Is our modern obsession with showering just another form of hygiene theater? That’s the premise of James Hamblin’s new book Clean: The New Science of Skin, which Brooke Jarvis reviews in the August 3 & 10 issue of the New Yorker. (In May, the New Yorker published Jarvis’s wonderful piece about eels. No matter what you think you think, or don’t think, about eels, you should read that piece.)
James Hamblin stopped showering five years ago (he still washes his hands, you’ll be glad to know), and is doubtful, Jarvis writes, “about all the scrubbing and soaping—not to mention moisturizing and deodorizing and serum-and-acid application—to which we subject the rest of our body’s largest organ, and about the companies that spend a lot of money to convince us that we must do so to be clean.”
It’s those companies, and their massive marketing budgets, that interest me.
In America, until the 19th century, “soap” mostly meant “laundry soap.” (The word soap comes to us from Old English, where it referred to “a reddish hair dye used by Germanic warriors to give a frightening appearance,” according to the Online Etymology Dictionary, which also tells us that soap has been a synonym for “flattery” since 1853.) Soap for skin was developed “largely as a way to make money from the leftovers of the meatpacking industry, which produced large quantities of unused animal fat,” Jarvis writes.
Selling the stuff to a population unused to regular bathing required ingenuity, and industry pioneers—notably Procter & Gamble and Lever Brothers (now Unilever)—were up to the task.
Lifebuoy soap was introduced by Lever Brothers in the UK in 1895; it was one of the most popular soaps in the US from the 1920s through the 1950s. Lifebuoy didn’t coin “B.O.”—that honor belongs to the deodorant brand Odo-Ro-No—but it’s responsible for popularizing the term, largely through a series of story-comics like this one that appeared in magazines in the 1930s and 1940s. For more, see the Comics with Problems website, which is where I found “Patricia.”

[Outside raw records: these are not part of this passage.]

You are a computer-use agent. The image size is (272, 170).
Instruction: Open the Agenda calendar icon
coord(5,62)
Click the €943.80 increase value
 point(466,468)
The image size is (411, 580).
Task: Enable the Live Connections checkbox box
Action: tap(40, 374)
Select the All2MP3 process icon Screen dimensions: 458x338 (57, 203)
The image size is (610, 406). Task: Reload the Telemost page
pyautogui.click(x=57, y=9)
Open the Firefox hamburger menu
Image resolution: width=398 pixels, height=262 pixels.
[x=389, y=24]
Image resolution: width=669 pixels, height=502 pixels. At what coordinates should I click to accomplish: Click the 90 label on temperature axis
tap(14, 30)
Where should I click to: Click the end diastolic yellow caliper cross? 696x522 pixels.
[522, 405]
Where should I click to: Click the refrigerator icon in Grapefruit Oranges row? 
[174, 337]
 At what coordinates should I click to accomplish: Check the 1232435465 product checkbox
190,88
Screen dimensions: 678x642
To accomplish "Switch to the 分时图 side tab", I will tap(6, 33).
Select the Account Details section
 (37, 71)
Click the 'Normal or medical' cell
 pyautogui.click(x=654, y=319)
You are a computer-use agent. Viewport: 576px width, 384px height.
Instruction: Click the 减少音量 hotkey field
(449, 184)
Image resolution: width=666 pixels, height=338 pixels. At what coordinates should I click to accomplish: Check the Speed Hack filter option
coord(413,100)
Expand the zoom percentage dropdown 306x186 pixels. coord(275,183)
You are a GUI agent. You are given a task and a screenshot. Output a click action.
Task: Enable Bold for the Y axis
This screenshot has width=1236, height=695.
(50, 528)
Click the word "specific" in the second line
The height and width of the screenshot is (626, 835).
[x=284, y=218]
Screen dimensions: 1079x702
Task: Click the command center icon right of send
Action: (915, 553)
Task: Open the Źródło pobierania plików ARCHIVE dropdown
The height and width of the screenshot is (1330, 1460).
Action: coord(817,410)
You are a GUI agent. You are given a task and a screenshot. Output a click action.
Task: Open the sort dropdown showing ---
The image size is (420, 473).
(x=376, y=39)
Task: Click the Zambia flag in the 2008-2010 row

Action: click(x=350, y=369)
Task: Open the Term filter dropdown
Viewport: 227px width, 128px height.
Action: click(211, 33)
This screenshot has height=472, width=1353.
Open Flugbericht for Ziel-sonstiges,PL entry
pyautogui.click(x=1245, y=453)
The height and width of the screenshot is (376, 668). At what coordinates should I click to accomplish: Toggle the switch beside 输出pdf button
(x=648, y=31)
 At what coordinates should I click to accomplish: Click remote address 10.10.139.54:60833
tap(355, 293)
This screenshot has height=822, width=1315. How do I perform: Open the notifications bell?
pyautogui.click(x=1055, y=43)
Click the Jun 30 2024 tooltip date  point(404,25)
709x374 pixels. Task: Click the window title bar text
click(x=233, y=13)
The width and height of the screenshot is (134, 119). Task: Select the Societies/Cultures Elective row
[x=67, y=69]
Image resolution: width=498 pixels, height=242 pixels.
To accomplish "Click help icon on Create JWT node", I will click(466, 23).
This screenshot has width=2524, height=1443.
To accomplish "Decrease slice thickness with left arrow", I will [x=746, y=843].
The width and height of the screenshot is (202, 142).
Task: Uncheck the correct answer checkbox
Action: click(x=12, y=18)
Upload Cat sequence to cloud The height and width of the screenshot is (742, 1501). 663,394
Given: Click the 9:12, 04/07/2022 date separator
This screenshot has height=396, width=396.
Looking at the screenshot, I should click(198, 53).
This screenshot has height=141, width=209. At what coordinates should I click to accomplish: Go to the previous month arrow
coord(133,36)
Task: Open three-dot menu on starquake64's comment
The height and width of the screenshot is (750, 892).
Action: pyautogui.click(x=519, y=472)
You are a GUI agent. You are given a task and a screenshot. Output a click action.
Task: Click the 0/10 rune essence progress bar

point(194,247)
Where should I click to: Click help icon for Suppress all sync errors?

Last year, the beauty-and-personal-care market in the U.S. was valued at nearly a hundred billion dollars, which makes it hard to imagine a time when people had to be persuaded to use soap. But the soap industry, Hamblin argues, serves as an effective introduction to the history of American marketing. Early soap companies pioneered many techniques that we still see today: a single company owning lots of competing brands with nearly identical products, in order to foster feelings of consumer choice and loyalty; the use of “sponsored content,” such as the soap operas or Procter & Gamble’s “How to Bring Up a Baby,” which was part health pamphlet and part advertisement. The ad campaigns created a sense of lurking danger in the competition by claiming that their own products were safer and purer, or they promoted, as product virtues, obscure, jargony terms (“triple milled”) that consumers assumed to be important simply because they were touted on a package. The companies leaned, not at all subtly, on racism and classism to sell their products. They even used people who would now be called influencers, such as the film stars who appeared in “9 out of 10 screen stars use Lux Toilet Soap” ads. “Lever never even paid them,” Hamblin writes, “and the practice being so new, the stars apparently didn’t think to ask.”
There’s a lot more about soap operas in Jarvis’s piece. (Soap opera dates back to 1939, when it was used disparagingly to refer to sponsored radio serials.) Soap opera effect is a more recent coinage: it’s also known as “motion smoothing,” and some people really, really hate it.